>> begin Material
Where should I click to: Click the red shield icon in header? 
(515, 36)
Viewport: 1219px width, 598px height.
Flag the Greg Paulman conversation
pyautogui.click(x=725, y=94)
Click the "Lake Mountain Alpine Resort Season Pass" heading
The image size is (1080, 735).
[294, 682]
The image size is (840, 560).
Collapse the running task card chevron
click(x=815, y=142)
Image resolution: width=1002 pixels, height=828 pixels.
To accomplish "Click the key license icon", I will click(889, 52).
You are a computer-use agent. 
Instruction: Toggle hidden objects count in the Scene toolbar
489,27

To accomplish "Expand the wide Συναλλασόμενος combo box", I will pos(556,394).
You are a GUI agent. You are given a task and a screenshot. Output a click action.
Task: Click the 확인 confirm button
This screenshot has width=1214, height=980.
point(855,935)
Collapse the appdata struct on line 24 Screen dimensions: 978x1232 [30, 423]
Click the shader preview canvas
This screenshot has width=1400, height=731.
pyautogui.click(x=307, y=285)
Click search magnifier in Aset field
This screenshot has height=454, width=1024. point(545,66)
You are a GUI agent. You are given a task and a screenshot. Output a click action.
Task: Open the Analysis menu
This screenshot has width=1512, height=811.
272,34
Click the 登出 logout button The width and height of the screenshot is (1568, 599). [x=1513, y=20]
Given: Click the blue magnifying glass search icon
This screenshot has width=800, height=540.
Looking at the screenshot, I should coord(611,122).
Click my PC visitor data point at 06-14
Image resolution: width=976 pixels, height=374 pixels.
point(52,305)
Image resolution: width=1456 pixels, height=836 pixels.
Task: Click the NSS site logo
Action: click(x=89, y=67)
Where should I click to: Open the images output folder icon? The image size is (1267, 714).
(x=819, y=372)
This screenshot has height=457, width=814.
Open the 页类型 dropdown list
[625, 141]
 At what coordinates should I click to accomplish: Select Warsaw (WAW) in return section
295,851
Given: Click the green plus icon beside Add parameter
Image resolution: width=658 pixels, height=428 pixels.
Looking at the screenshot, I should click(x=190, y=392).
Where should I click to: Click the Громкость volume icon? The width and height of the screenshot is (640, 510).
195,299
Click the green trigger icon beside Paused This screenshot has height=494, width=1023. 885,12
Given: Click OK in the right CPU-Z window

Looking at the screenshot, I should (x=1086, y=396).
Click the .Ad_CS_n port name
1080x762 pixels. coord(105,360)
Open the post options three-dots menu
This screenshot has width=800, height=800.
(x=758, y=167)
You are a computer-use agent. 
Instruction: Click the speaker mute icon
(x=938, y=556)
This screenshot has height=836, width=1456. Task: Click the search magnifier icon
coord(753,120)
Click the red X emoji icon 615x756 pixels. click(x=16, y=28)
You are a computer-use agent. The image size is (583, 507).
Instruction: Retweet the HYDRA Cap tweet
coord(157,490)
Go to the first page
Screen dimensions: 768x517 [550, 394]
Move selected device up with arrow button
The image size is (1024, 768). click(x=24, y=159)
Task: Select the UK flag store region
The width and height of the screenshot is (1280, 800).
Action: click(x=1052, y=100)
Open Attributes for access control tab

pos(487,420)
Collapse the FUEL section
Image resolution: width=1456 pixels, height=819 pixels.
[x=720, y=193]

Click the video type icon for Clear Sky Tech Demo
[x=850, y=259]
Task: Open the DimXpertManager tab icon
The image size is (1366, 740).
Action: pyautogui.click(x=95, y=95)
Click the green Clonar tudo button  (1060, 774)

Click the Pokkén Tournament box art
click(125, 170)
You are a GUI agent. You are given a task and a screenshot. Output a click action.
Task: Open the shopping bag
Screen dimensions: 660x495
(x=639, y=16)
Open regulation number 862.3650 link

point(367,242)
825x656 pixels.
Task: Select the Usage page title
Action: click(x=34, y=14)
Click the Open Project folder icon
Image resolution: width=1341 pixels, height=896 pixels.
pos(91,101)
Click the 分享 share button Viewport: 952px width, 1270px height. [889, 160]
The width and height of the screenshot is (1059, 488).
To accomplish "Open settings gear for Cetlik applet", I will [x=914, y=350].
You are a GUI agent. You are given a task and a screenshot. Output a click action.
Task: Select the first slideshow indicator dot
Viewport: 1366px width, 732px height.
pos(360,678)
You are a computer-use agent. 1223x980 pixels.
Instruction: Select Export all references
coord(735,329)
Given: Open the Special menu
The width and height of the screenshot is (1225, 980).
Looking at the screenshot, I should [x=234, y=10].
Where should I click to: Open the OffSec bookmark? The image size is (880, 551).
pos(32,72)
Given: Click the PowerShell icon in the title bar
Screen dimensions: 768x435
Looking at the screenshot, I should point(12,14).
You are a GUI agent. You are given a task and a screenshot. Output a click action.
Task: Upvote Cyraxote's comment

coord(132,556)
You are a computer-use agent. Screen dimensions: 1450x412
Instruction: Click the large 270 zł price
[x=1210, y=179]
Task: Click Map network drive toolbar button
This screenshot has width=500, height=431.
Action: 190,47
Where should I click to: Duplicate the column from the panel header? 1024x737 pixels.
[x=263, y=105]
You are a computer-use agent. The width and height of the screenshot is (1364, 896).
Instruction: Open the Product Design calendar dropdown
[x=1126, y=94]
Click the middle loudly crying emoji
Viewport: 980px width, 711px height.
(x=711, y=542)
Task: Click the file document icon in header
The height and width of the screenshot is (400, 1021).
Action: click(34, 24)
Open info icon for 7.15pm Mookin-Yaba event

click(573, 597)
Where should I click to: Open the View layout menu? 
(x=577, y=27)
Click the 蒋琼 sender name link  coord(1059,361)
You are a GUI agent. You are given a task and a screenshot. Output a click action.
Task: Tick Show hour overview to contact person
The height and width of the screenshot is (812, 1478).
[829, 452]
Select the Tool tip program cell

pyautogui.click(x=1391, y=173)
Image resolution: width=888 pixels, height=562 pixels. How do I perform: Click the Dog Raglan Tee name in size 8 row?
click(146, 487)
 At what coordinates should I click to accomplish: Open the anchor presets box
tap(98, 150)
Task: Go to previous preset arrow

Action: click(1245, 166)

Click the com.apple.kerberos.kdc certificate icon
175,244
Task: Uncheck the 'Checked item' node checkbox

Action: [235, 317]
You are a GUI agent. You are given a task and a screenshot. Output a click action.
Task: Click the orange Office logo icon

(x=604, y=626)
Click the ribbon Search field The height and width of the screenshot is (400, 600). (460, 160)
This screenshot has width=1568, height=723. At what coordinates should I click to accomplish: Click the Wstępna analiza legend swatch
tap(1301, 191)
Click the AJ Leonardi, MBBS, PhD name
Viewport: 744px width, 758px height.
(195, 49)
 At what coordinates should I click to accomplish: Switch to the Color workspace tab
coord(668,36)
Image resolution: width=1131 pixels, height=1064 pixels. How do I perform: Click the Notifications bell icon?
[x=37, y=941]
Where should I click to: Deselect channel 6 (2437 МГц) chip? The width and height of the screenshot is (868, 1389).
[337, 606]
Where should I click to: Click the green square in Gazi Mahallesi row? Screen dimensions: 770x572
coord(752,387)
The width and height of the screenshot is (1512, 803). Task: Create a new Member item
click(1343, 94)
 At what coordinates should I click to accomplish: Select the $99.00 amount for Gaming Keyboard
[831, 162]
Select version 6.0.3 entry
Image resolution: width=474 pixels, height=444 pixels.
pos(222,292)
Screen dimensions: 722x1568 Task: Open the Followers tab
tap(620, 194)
>> end Material
# Short task
Can you swap "Where should I click to" for "Where do I click to" throughout the listing and give every line back with nothing else changed?

# Final result
Where do I click to: Click the red shield icon in header? 
(515, 36)
Viewport: 1219px width, 598px height.
Flag the Greg Paulman conversation
pyautogui.click(x=725, y=94)
Click the "Lake Mountain Alpine Resort Season Pass" heading
The image size is (1080, 735).
[294, 682]
The image size is (840, 560).
Collapse the running task card chevron
click(x=815, y=142)
Image resolution: width=1002 pixels, height=828 pixels.
To accomplish "Click the key license icon", I will click(889, 52).
You are a computer-use agent. 
Instruction: Toggle hidden objects count in the Scene toolbar
489,27

To accomplish "Expand the wide Συναλλασόμενος combo box", I will pos(556,394).
You are a GUI agent. You are given a task and a screenshot. Output a click action.
Task: Click the 확인 confirm button
This screenshot has width=1214, height=980.
point(855,935)
Collapse the appdata struct on line 24 Screen dimensions: 978x1232 [30, 423]
Click the shader preview canvas
This screenshot has width=1400, height=731.
pyautogui.click(x=307, y=285)
Click search magnifier in Aset field
This screenshot has height=454, width=1024. point(545,66)
You are a GUI agent. You are given a task and a screenshot. Output a click action.
Task: Open the Analysis menu
This screenshot has width=1512, height=811.
272,34
Click the 登出 logout button The width and height of the screenshot is (1568, 599). [x=1513, y=20]
Given: Click the blue magnifying glass search icon
This screenshot has width=800, height=540.
Looking at the screenshot, I should coord(611,122).
Click my PC visitor data point at 06-14
Image resolution: width=976 pixels, height=374 pixels.
point(52,305)
Image resolution: width=1456 pixels, height=836 pixels.
Task: Click the NSS site logo
Action: click(x=89, y=67)
Where do I click to: Open the images output folder icon? The image size is (1267, 714).
(x=819, y=372)
This screenshot has height=457, width=814.
Open the 页类型 dropdown list
[625, 141]
 At what coordinates should I click to accomplish: Select Warsaw (WAW) in return section
295,851
Given: Click the green plus icon beside Add parameter
Image resolution: width=658 pixels, height=428 pixels.
Looking at the screenshot, I should click(x=190, y=392).
Where do I click to: Click the Громкость volume icon? The width and height of the screenshot is (640, 510).
195,299
Click the green trigger icon beside Paused This screenshot has height=494, width=1023. 885,12
Given: Click OK in the right CPU-Z window

Looking at the screenshot, I should (x=1086, y=396).
Click the .Ad_CS_n port name
1080x762 pixels. coord(105,360)
Open the post options three-dots menu
This screenshot has width=800, height=800.
(x=758, y=167)
You are a computer-use agent. 
Instruction: Click the speaker mute icon
(x=938, y=556)
This screenshot has height=836, width=1456. Task: Click the search magnifier icon
coord(753,120)
Click the red X emoji icon 615x756 pixels. click(x=16, y=28)
You are a computer-use agent. The image size is (583, 507).
Instruction: Retweet the HYDRA Cap tweet
coord(157,490)
Go to the first page
Screen dimensions: 768x517 [550, 394]
Move selected device up with arrow button
The image size is (1024, 768). click(x=24, y=159)
Task: Select the UK flag store region
The width and height of the screenshot is (1280, 800).
Action: click(x=1052, y=100)
Open Attributes for access control tab

pos(487,420)
Collapse the FUEL section
Image resolution: width=1456 pixels, height=819 pixels.
[x=720, y=193]

Click the video type icon for Clear Sky Tech Demo
[x=850, y=259]
Task: Open the DimXpertManager tab icon
The image size is (1366, 740).
Action: pyautogui.click(x=95, y=95)
Click the green Clonar tudo button  (1060, 774)

Click the Pokkén Tournament box art
click(125, 170)
You are a GUI agent. You are given a task and a screenshot. Output a click action.
Task: Open the shopping bag
Screen dimensions: 660x495
(x=639, y=16)
Open regulation number 862.3650 link

point(367,242)
825x656 pixels.
Task: Select the Usage page title
Action: click(x=34, y=14)
Click the Open Project folder icon
Image resolution: width=1341 pixels, height=896 pixels.
pos(91,101)
Click the 分享 share button Viewport: 952px width, 1270px height. [889, 160]
The width and height of the screenshot is (1059, 488).
To accomplish "Open settings gear for Cetlik applet", I will [x=914, y=350].
You are a GUI agent. You are given a task and a screenshot. Output a click action.
Task: Select the first slideshow indicator dot
Viewport: 1366px width, 732px height.
pos(360,678)
You are a computer-use agent. 1223x980 pixels.
Instruction: Select Export all references
coord(735,329)
Given: Open the Special menu
The width and height of the screenshot is (1225, 980).
Looking at the screenshot, I should [x=234, y=10].
Where do I click to: Open the OffSec bookmark? The image size is (880, 551).
pos(32,72)
Given: Click the PowerShell icon in the title bar
Screen dimensions: 768x435
Looking at the screenshot, I should point(12,14).
You are a GUI agent. You are given a task and a screenshot. Output a click action.
Task: Upvote Cyraxote's comment

coord(132,556)
You are a computer-use agent. Screen dimensions: 1450x412
Instruction: Click the large 270 zł price
[x=1210, y=179]
Task: Click Map network drive toolbar button
This screenshot has width=500, height=431.
Action: 190,47
Where do I click to: Duplicate the column from the panel header? 1024x737 pixels.
[x=263, y=105]
You are a computer-use agent. The width and height of the screenshot is (1364, 896).
Instruction: Open the Product Design calendar dropdown
[x=1126, y=94]
Click the middle loudly crying emoji
Viewport: 980px width, 711px height.
(x=711, y=542)
Task: Click the file document icon in header
The height and width of the screenshot is (400, 1021).
Action: click(34, 24)
Open info icon for 7.15pm Mookin-Yaba event

click(573, 597)
Where do I click to: Open the View layout menu? 
(x=577, y=27)
Click the 蒋琼 sender name link  coord(1059,361)
You are a GUI agent. You are given a task and a screenshot. Output a click action.
Task: Tick Show hour overview to contact person
The height and width of the screenshot is (812, 1478).
[829, 452]
Select the Tool tip program cell

pyautogui.click(x=1391, y=173)
Image resolution: width=888 pixels, height=562 pixels. How do I perform: Click the Dog Raglan Tee name in size 8 row?
click(146, 487)
 At what coordinates should I click to accomplish: Open the anchor presets box
tap(98, 150)
Task: Go to previous preset arrow

Action: click(1245, 166)

Click the com.apple.kerberos.kdc certificate icon
175,244
Task: Uncheck the 'Checked item' node checkbox

Action: [235, 317]
You are a GUI agent. You are given a task and a screenshot. Output a click action.
Task: Click the orange Office logo icon

(x=604, y=626)
Click the ribbon Search field The height and width of the screenshot is (400, 600). (460, 160)
This screenshot has width=1568, height=723. At what coordinates should I click to accomplish: Click the Wstępna analiza legend swatch
tap(1301, 191)
Click the AJ Leonardi, MBBS, PhD name
Viewport: 744px width, 758px height.
(195, 49)
 At what coordinates should I click to accomplish: Switch to the Color workspace tab
coord(668,36)
Image resolution: width=1131 pixels, height=1064 pixels. How do I perform: Click the Notifications bell icon?
[x=37, y=941]
Where do I click to: Deselect channel 6 (2437 МГц) chip? The width and height of the screenshot is (868, 1389).
[337, 606]
Where do I click to: Click the green square in Gazi Mahallesi row? Screen dimensions: 770x572
coord(752,387)
The width and height of the screenshot is (1512, 803). Task: Create a new Member item
click(1343, 94)
 At what coordinates should I click to accomplish: Select the $99.00 amount for Gaming Keyboard
[831, 162]
Select version 6.0.3 entry
Image resolution: width=474 pixels, height=444 pixels.
pos(222,292)
Screen dimensions: 722x1568 Task: Open the Followers tab
tap(620, 194)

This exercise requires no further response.